• About this task: All the lines below need retyping exactly, apart from the images.
━━━ Supplied entries ━━━
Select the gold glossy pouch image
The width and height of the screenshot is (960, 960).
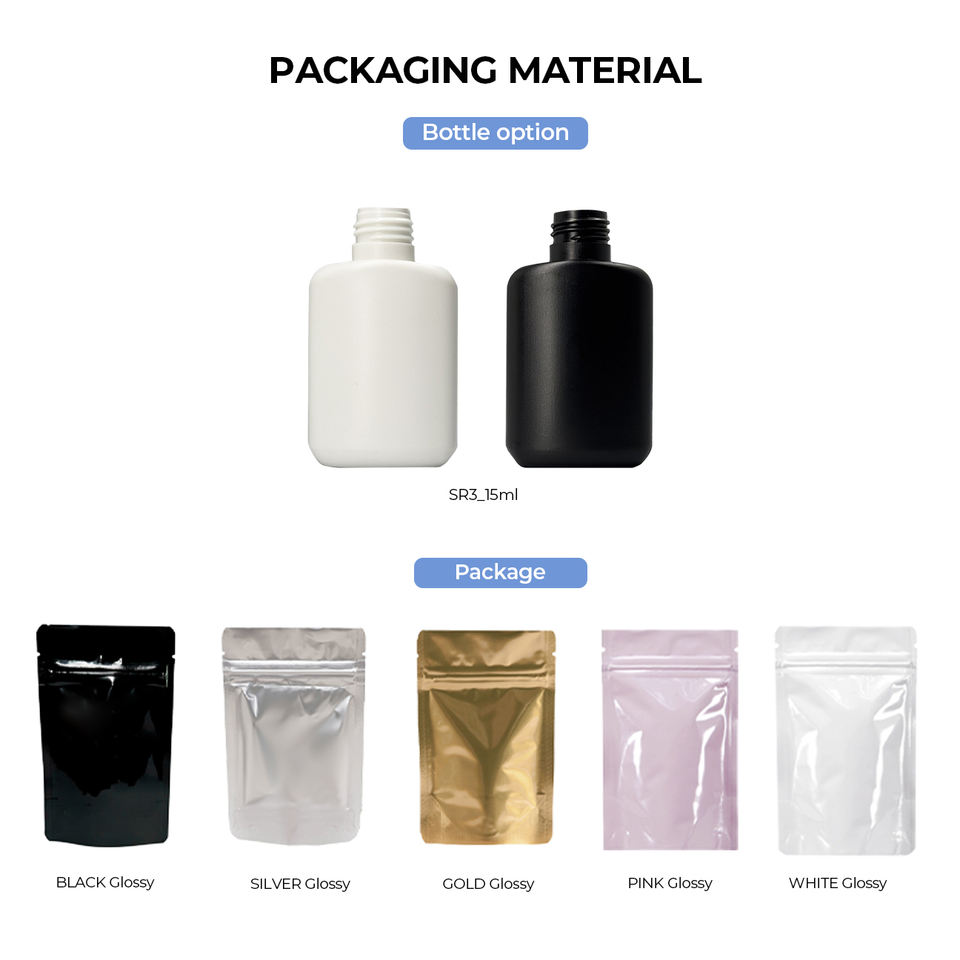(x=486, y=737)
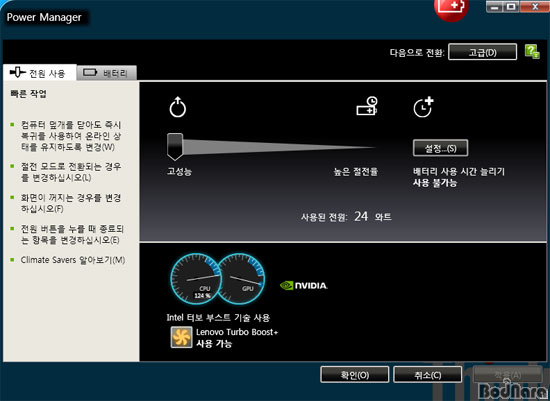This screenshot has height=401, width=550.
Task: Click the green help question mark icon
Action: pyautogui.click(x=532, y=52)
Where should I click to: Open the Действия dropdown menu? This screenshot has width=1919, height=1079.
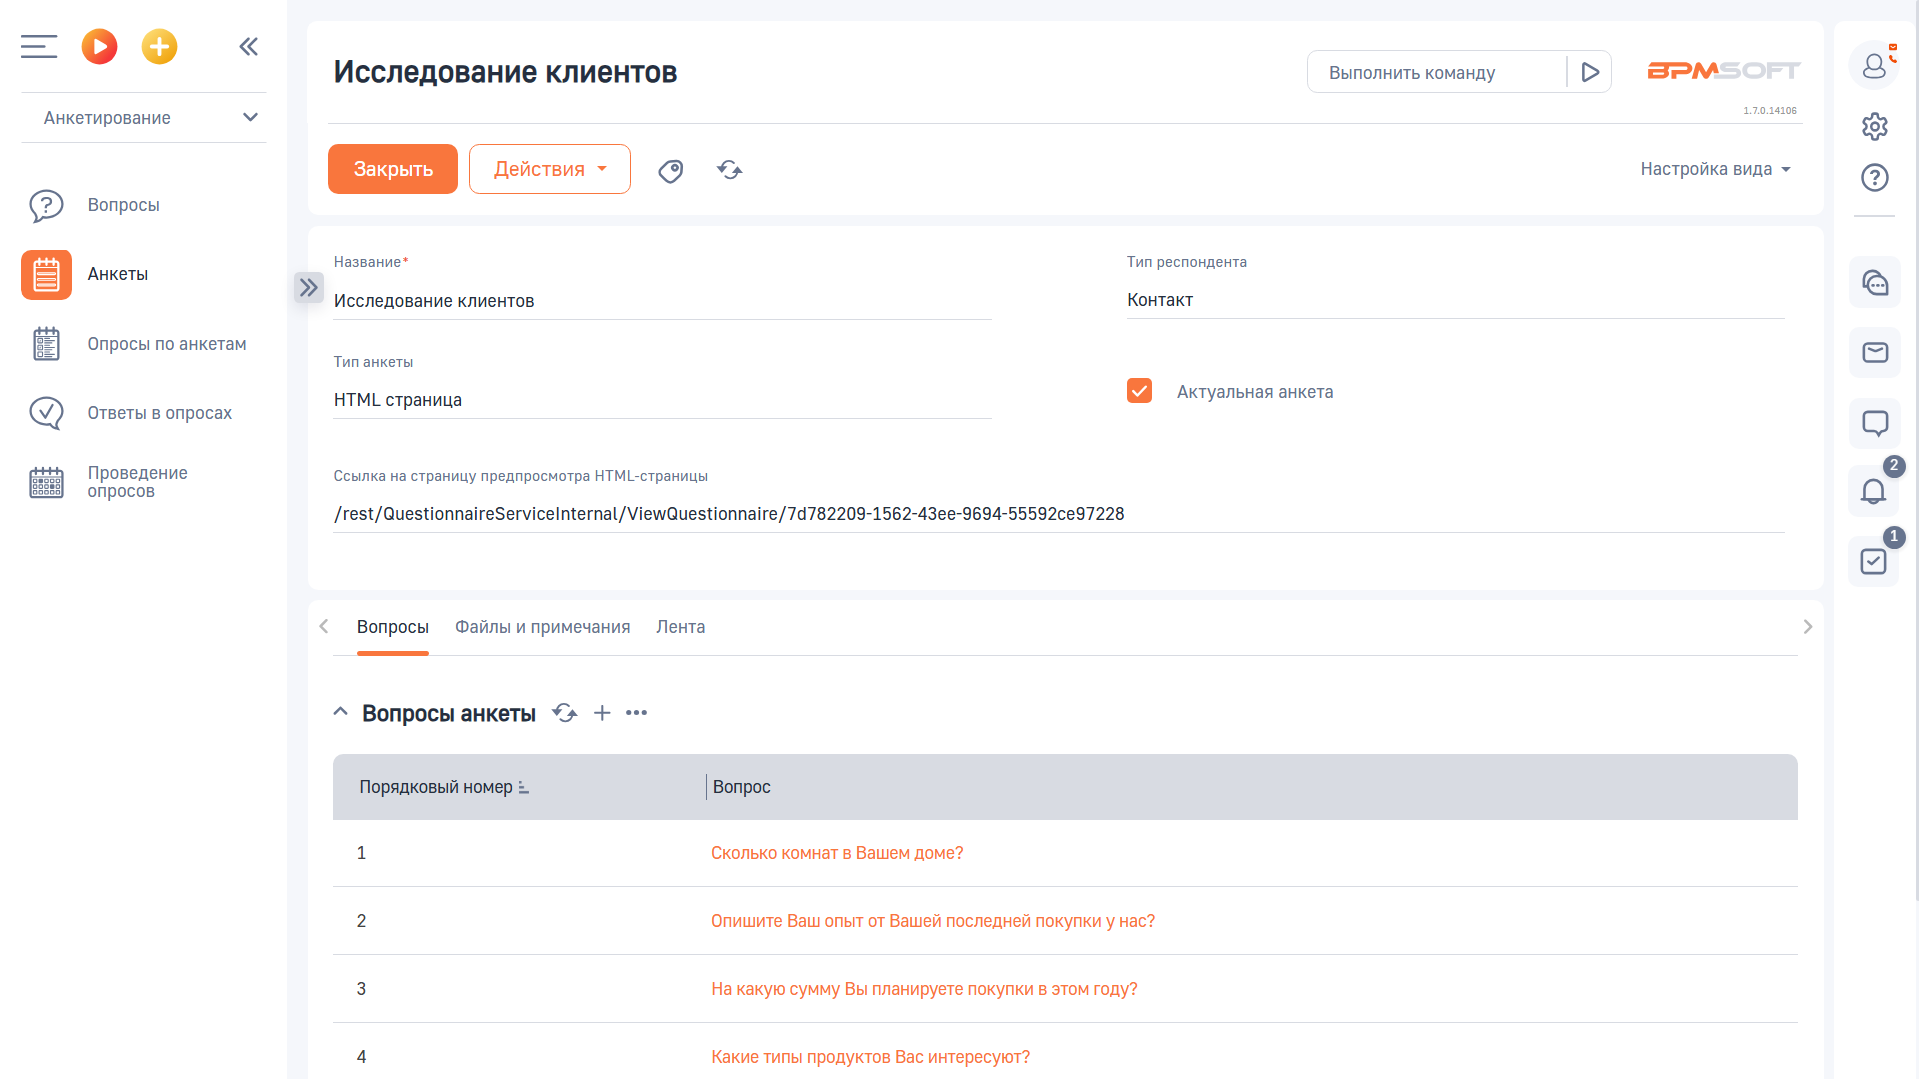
━━━
• Answer to this task:
Select the gold glossy pouch image
The width and height of the screenshot is (960, 960).
(x=486, y=737)
This screenshot has height=401, width=550.
Task: Click the green help question mark icon
Action: pyautogui.click(x=532, y=52)
Where should I click to: Open the Действия dropdown menu? This screenshot has width=1919, height=1079.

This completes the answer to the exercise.